Statistics for Economists
A sound command of statistics is one of the basic prerequisites for a successful degree in economics and organizational sciences. Statistics that are particularly relevant for economists can be broadly divided into descriptive statistics and inferential statistics, with elementary principles of probability theory being indispensable for mastering inferential statistics. The key qualification objective of the module is, in addition to the secure application of various methods (regressions, tests, etc.), above all the ability to correctly interpret statistical results. Examples include questions about the actual explanatory power of regressions (e.g., using the coefficient of determination) or of tests (the problem of asymmetry in explanatory power when accepting versus rejecting hypotheses).
Statistics I
Building on the concept of statistical variables, Statistics I covers the fundamental topics of descriptive statistics.

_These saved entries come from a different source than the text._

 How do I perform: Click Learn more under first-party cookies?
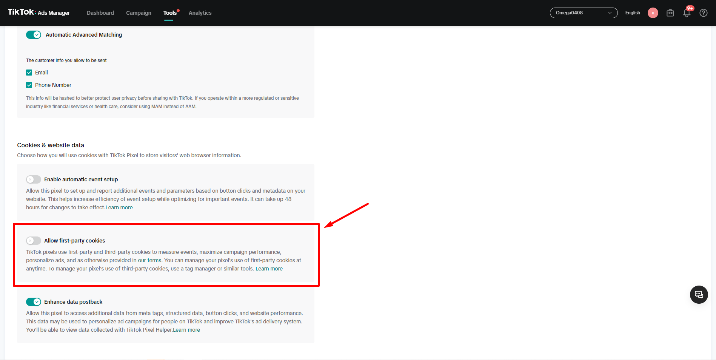269,269
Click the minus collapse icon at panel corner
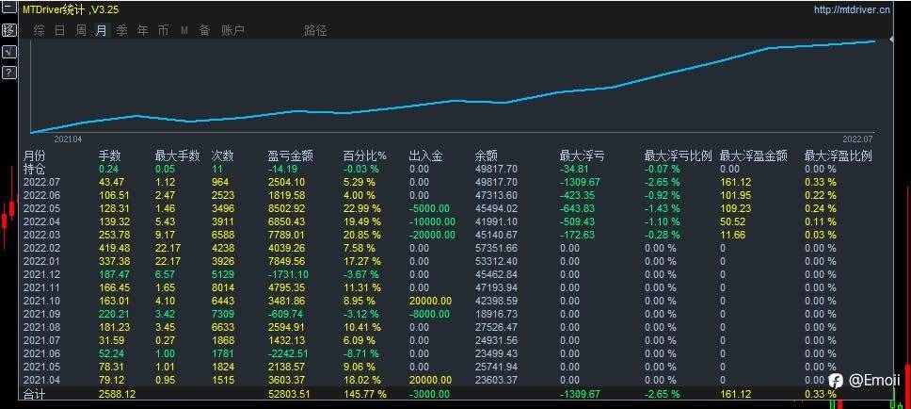911x409 pixels. (x=9, y=8)
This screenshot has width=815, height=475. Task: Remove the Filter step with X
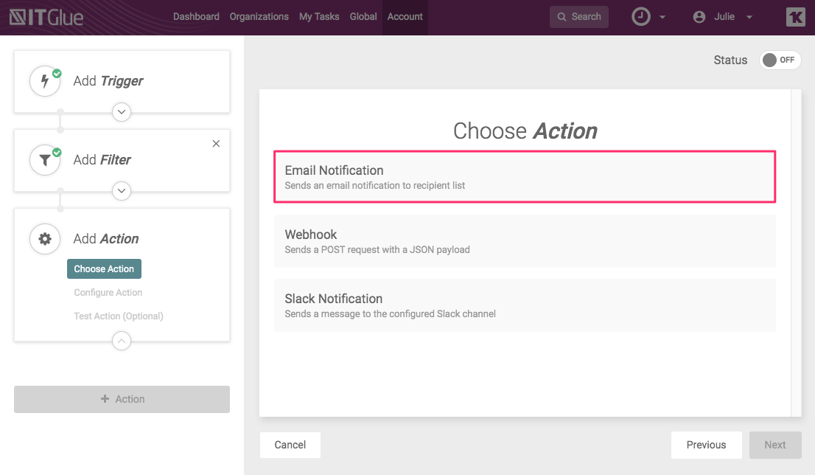click(x=216, y=144)
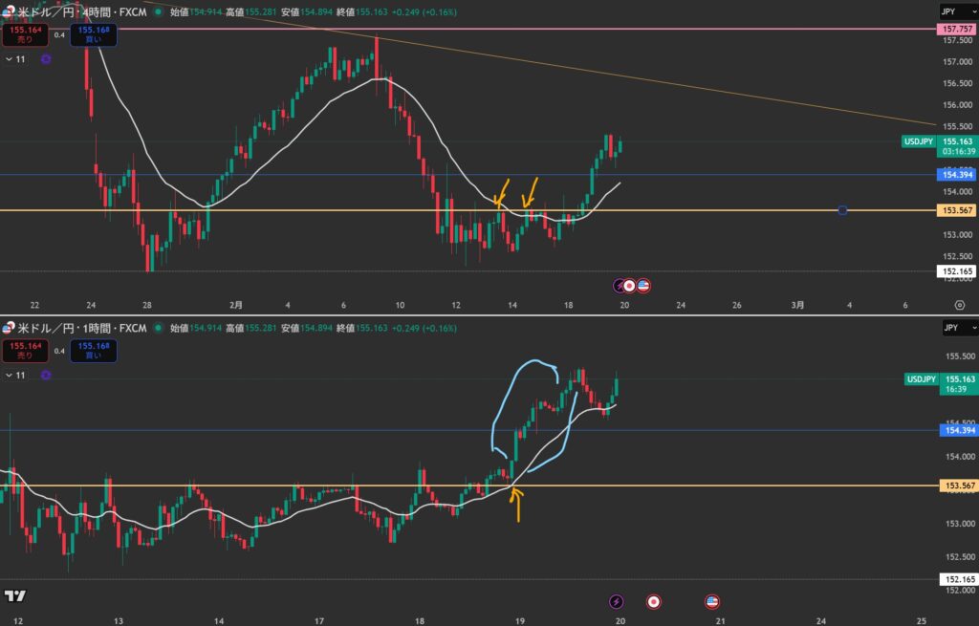Screen dimensions: 979x626
Task: Open the JPY currency dropdown in bottom chart
Action: point(951,328)
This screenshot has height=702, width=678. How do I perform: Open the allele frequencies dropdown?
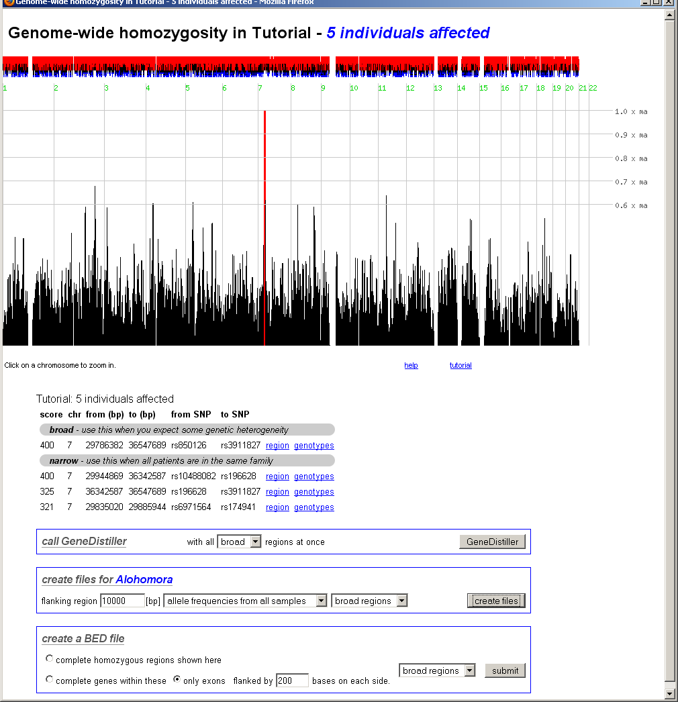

These include, among others, key measures of distributions, multivariate regression, and the description of time series. This is followed by elementary topics in probability theory, such as probability spaces and specific probability distributions.
Statistics II
Building on Statistics I, the focus initially lies on the most important limit theorems of statistics, which ultimately form the basis of statistical test theory. Test theory is an integral part of inferential statistics, and for the various hypothesis tests covered, particular emphasis is placed on the appropriate evaluation of test decisions, especially the discussion of Type I versus Type II errors.